Une démarche que confirme Nabil Hmama, fondateur de la start-up Qlay, qui s'appuie sur la blockchain pour permettre l'acquisition fractionnée (5 %, 10 %, 50 %...) d'un bien immobilier. " Nous ne présentons pas la blockchain à nos clients : elle est un moteur qui reste en interne. En revanche, nous sommes transparents sur le fait de l'utiliser. " La solution permet de monitorer le découpage de la propriété pour ouvrir l'investissement immobilier à de plus petits porteurs. L'accession à la propriété s'en trouve facilitée, traduisant la volonté du dirigeant de Qlay de créer de la valeur partagée.
Impact
La blockchain au service d'un monde plus vertueux ? C'est ce à quoi certains aspirent, à l'instar des créateurs de PositiveBlockchain, une immense base de données ouverte qui répertorie près de 1?000 projets blockchain à impact. Elle va de pair avec une véritable communauté de volontaires qui explorent le potentiel de la technologie, pour améliorer positivement le monde, en soutenant tout un écosystème d'acteurs et de projets afin d'atteindre les objectifs de développement durable.

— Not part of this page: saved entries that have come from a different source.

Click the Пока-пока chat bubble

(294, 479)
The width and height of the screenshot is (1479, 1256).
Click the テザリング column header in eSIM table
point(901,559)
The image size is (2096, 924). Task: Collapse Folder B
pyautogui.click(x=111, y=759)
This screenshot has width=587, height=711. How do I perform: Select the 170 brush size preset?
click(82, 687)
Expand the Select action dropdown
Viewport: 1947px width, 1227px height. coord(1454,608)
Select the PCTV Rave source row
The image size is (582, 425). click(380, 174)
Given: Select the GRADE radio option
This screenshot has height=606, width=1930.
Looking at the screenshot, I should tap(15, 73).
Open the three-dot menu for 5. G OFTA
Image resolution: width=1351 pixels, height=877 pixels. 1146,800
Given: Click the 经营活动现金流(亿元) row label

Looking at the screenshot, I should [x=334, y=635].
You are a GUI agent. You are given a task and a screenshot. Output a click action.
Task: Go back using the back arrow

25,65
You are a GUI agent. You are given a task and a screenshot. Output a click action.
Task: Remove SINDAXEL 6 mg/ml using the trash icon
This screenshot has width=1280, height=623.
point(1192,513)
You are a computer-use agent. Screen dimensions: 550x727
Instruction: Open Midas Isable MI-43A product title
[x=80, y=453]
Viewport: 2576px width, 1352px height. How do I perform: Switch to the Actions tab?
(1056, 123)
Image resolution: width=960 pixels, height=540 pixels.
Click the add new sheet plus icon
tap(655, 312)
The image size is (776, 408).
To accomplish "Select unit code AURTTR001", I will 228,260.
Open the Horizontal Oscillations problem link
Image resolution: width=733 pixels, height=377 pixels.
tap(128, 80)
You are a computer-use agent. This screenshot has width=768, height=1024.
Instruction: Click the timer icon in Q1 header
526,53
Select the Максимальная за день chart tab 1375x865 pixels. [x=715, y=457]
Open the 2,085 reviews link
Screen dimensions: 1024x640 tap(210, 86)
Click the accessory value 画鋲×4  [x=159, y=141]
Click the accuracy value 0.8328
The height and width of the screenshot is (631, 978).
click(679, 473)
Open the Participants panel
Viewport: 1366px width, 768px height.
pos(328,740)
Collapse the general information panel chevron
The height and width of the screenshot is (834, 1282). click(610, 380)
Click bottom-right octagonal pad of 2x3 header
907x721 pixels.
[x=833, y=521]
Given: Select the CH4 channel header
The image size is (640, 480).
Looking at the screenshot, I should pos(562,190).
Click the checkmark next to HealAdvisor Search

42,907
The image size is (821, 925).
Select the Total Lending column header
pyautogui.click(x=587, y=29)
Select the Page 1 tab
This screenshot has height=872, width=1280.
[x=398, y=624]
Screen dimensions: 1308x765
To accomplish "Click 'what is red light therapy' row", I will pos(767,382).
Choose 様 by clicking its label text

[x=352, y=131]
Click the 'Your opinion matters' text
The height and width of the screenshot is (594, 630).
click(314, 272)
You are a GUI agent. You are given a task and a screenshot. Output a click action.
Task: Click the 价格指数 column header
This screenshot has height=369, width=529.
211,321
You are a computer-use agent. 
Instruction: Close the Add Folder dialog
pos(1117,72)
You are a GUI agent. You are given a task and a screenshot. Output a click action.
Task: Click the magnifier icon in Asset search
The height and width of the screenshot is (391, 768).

" Le plus important est d'être au courant de tout ce que permet la blockchain, insiste Jérôme Roussin. À l'inverse, le plus grand danger, c'est de passer à côté de ce genre de technologie qui peut, demain, laisser certains décisionnaires sur le carreau. Tous les secteurs d'activité sont concernés. D'ailleurs, je ne vois pas quel secteur ne pourrait pas l'être dans le futur. " Pour l'expert, il ne faut pas avoir peur de la technologie. Il faut juste savoir se l'approprier.
Des cas d'usage variés
Garantie digitale
L'horloger Hublot délivre une garantie digitale de ses montres protégée par blockchain. Il suffit de prendre une photo de la montre avec son portable pour activer la garantie. De plus, la montre est authentifiée par reconnaissance de la spécificité de sa matière. Cela doit simplifier la traçabilité des articles, de la manufacture jusqu'aux clients, en passant par les points de vente.
Anti-fake news
Usurpation d'identité, mails frauduleux, envoi de faux communiqués de presse... Les entreprises ne font pas seulement face aux hackers mais aussi à une recrudescence de fake news. Pour réduire la publication de cette désinformation, Wiztrust utilise la blockchain sur sa plateforme Wiztopic pour certifier l'identité de l'auteur à l'origine de la communication.
L'art pour tous
La blockchain permet de digitaliser et de diviser'' les oeuvres d'art en tokens de petite taille. Un Van Gogh à portée de bourse ? C'est bientôt possible. Avec la démocratisation de la blockchain, accroît celle du marché de l'art. Et différentes start-up se sont emparées de ce business, à l'instar d'Arteïa.
Sauver les coraux
CryptoCorals est une plateforme d'investissement à impact positif pour financer la plantation de coraux grâce à la blockchain. Concrètement, les utilisateurs pourront y acheter un corail virtuel appelé CryptoCoral' dont ils deviennent propriétaires. Ils possèdent ainsi un crypto-actif créé sur la blockchain. Ces CryptoCorals pourront évoluer, se reproduire et même être revendus.